Tacito solo (se Tacito fosse stato presente) avrebbe potuto descrivere le varie agitazioni del Senato, i nascosti sentimenti degli uni, ed il zelo affettato degli altri. Era pericoloso il fidarsi all’espressioni di Augusto, e più pericoloso il mostrare di non crederle sincere. I vantaggi respettivi della Monarchia o della Repubblica hanno spesso tenuti divisi gli speculativi ricercatori; la grandezza presente dello Stato romano, la corruzione dei costumi, e la licenza dei soldati somministravano nuovi argomenti ai settatori della Monarchia; e queste massime generali di governo si trovavano ravvolte con le speranze e co’ timori di ciaschedun privato. In mezzo a tal confusione di sentimenti, la risposta del Senato fu unanime e decisiva: ricusarono di accettare la dimissione di Augusto; lo supplicarono di non abbandonar la Repubblica ch’egli aveva salvata. Dopo una decente resistenza, l’accorto tiranno si sottomise agli ordini del Senato, ed acconsentì a ricevere il governo delle province, ed il comando generale degli eserciti romani sotto i ben conosciuti nomi di Proconsole e d’Imperatore2. Ma li volle ricevere per soli dieci anni. Sperava, diss’egli, che anche avanti questo

  1. Dione Cassio l. LIII p. 698 ci dà una prolissa e gonfia parlata fatta in questa grande occasione. Io ho preso da Svetonio e da Tacito la espressioni naturali ad Augusto.

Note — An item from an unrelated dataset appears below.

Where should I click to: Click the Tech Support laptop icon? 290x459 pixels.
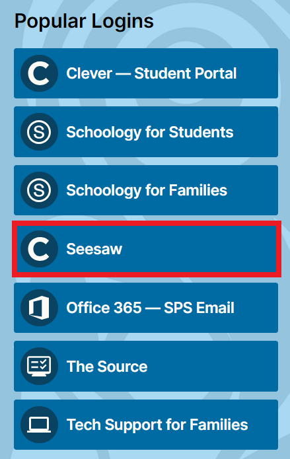(39, 425)
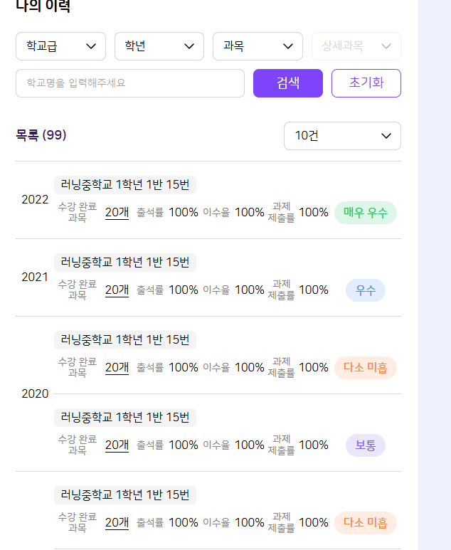Click the 매우 우수 badge

(365, 212)
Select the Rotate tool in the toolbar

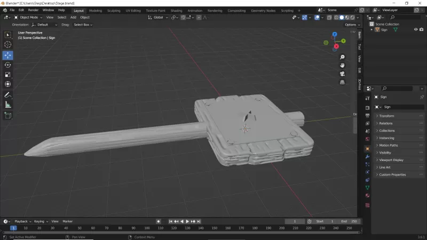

  2. Imperator (di cui noi abbiam fatto Imperatore) al tempo della Repubblica non significava altro che Generale, ed era un titolo sul campo di battaglia solennemente dai soldati accordato al vittorioso lor Capo. Quando i romani Imperatori lo assumevano in quel senso, lo ponevano dopo il lor nome, e notavano quante volte lo avevano preso.